Au bruit que fit la porte en s’ouvrant et en se refermant, Vallombreuse, qui ne dormait que d’un œil, s’éveilla tout à fait, et d’un saut si brusque, que le bois du lit en craqua, se mit sur son séant, cherchant quelque objet à jeter à la tête du valet de chambre.

«Que le diable embroche de sa corne le triple oison qui interrompt mon sommeil! cria-t-il d’une voix irritée. Ne t’avais-je point ordonné de ne point entrer qu’on ne t’appelât? Je te ferai donner cent coups d’étrivières par mon majordome pour m’avoir désobéi. Comment vais-je me rendormir maintenant? J’ai eu peur un instant que ce ne fût la trop tendre Corisande!

—Monseigneur, répondit le laquais avec un respect prosterné, peut me faire périr sous le bâton si cela lui convient, mais si j’ai osé transgresser la consigne, ce n’est pas sans de bonnes raisons. Monsieur le marquis de Bruyères est là qui voudrait parler à monsieur le duc pour affaire d’honneur, à ce que j’ai compris. Monsieur le duc ne se cèle point en ces occasions, et reçoit toujours ces sortes de visites.
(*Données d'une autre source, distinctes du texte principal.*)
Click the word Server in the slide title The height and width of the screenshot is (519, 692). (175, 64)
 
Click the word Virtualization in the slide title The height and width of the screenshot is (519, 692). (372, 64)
—Le marquis de Bruyères! fit le duc, est-ce que j’ai eu quelque querelle avec lui? je ne m’en souviens point; et d’ailleurs il y a fort longtemps que je ne lui ai parlé. Peut-être s’imagine-t-il que je veux lui souffler Zerbine, car les amoureux se figurent toujours qu’on en veut à leur objet. Allons, Picard, donne-moi ma robe de chambre et rabats les rideaux du lit, qu’on ne voie point le désordre de la couchette. Il ne faut point faire attendre ce brave marquis.»

Picard présenta au duc une magnifique simarre à la vénitienne qu’il alla prendre dans une garde-robe, et dont le fond d’or se ramageait de grandes fleurs noires veloutées; Vallombreuse en serra les cordons sur ses hanches, de manière à faire voir sa taille fine, s’assit dans un fauteuil, prit un air d’insouciance et dit au laquais: «Maintenant fais entrer.

—Monsieur le marquis de Bruyères, fit Picard en ouvrant la porte à deux battants.

—Bonjour, marquis, dit le jeune duc de Vallombreuse en se soulevant à demi de son fauteuil, et soyez le bienvenu, quel que soit le sujet qui vous amène. Picard, avance un siége à monsieur. Excusez-moi si je vous reçois dans cette chambre en désordre et sous ce déshabillé matinal; n’y voyez pas un manque de civilité, mais une marque d’empressement.

—Pardonnez, répliqua le marquis, l’insistance sauvage que j’ai mise à troubler votre sommeil, occupé peut-être de quelque rêve délicieux, mais je suis chargé près de vous d’une mission qui ne souffre pas de retard entre gentilshommes.

—Vous me piquez la curiosité au vif, répondit Vallombreuse; je ne devine point quelle peut être cette affaire urgente.

—Sans doute, monsieur le duc, dit le marquis de Bruyères, vous avez oublié certaines circonstances de la soirée d’hier. De si minces détails ne sont point faits pour se graver en votre souvenir. Aussi vais-je aider votre mémoire, si vous le permettez. Au foyer des comédiennes, vous avez daigné honorer d’une attention particulière une jeune personne qui joue les ingénues: Isabelle, je crois. Et par une badinerie que, pour ma part, je ne trouve pas blâmable, vous lui voulûtes poser une assassine sur le sein. Ce procédé, que je ne qualifie pas, choqua fort un comédien, le capitaine Fracasse, qui eut la hardiesse de vous arrêter la main.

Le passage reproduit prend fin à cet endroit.